#### Excerpted passage
The SAT has a significant advantage as a proxy IQ test over other standardized academic tests, such as the American College Testing (ACT), an alternative university admissions test, or the National Assessment of Educational Progress (NAEP), administered to representative samples of fourth and eighth graders in public schools every year. While the SAT measures the students' critical reasoning ability, both the ACT and the NAEP measure their learned knowledge of academic subjects. This distinction between the SAT and the ACT is well recognized by both testing services…. A principal component analysis of SAT and ACT scores shows that the former load on two factors (verbal and quantitative) while the latter load on four additional factors (information, English, natural sciences, and social studies). Frey and Detterman (2004) show that the correlation between SAT scores and g is .857 (corrected for nonlinearity) when the measure of g is the Armed Services Vocational Aptitude Battery, and it is .72 (corrected for restricted range) when the measure of g is Raven's Advanced Progressive Matrices.

#### Exercise data
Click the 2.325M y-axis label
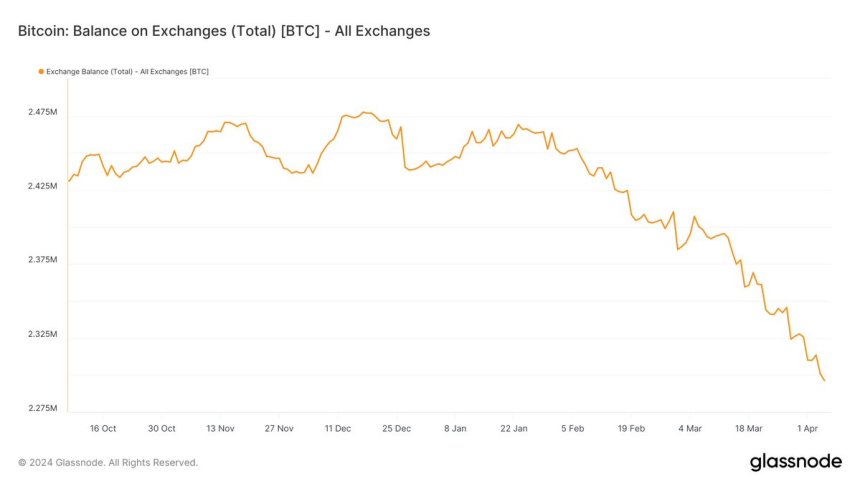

#### To do
(1) Answer from the passage on the SAT as an IQ proxy:
(a) How often is the NAEP given, and to whom?
(b) Which two factors do SAT scores load on?
(c) What correlation between SAT scores and g is reported when g is measured with Raven's Advanced Progressive Matrices?
(2) Write the next part of the passage on the SAT as an IQ proxy, starting after its last sentence.
The lines are not needed here.

#### Answers to the problems
(1)
(a) Every year, to representative samples of fourth and eighth graders in public schools.
(b) Verbal and quantitative.
(c) .72, corrected for restricted range.

(2)
This is not to deny the complicating nuances of the research. After all, a genome-wide association study of intelligence determined that the examined single nucleotide polymorphisms of our DNA influenced the fluid intelligence, which was partially derived from Raven’s Matrices, more than crystallized-type intelligence, which tests of acquired knowledge (like vocabulary) can measure. However, the mysterious Flynn effect of rising intelligence in the industrialized world has more rapidly elevated Raven’s Matrices scores than other intelligence tests. SAT data can construct score distribution graphs for racial groups but only for four years in the 1980’s. In the case of black and white students, the years in question still likely reflect the present situation because the rapid decline in the black-white score gap occurred just prior to these years, and these score differences have, more or less, persisted since then. Though the verbal and writing subtests might not elicit a Pavlovian reaction to bell curves, this seems to result from the test range chopping the black students’ curves into wedges. If the true IQ distribution of African Americans follows a bell-shaped Gaussian curve, then an artificial minimum SAT score could be misrepresenting the full ability spectrum of black students.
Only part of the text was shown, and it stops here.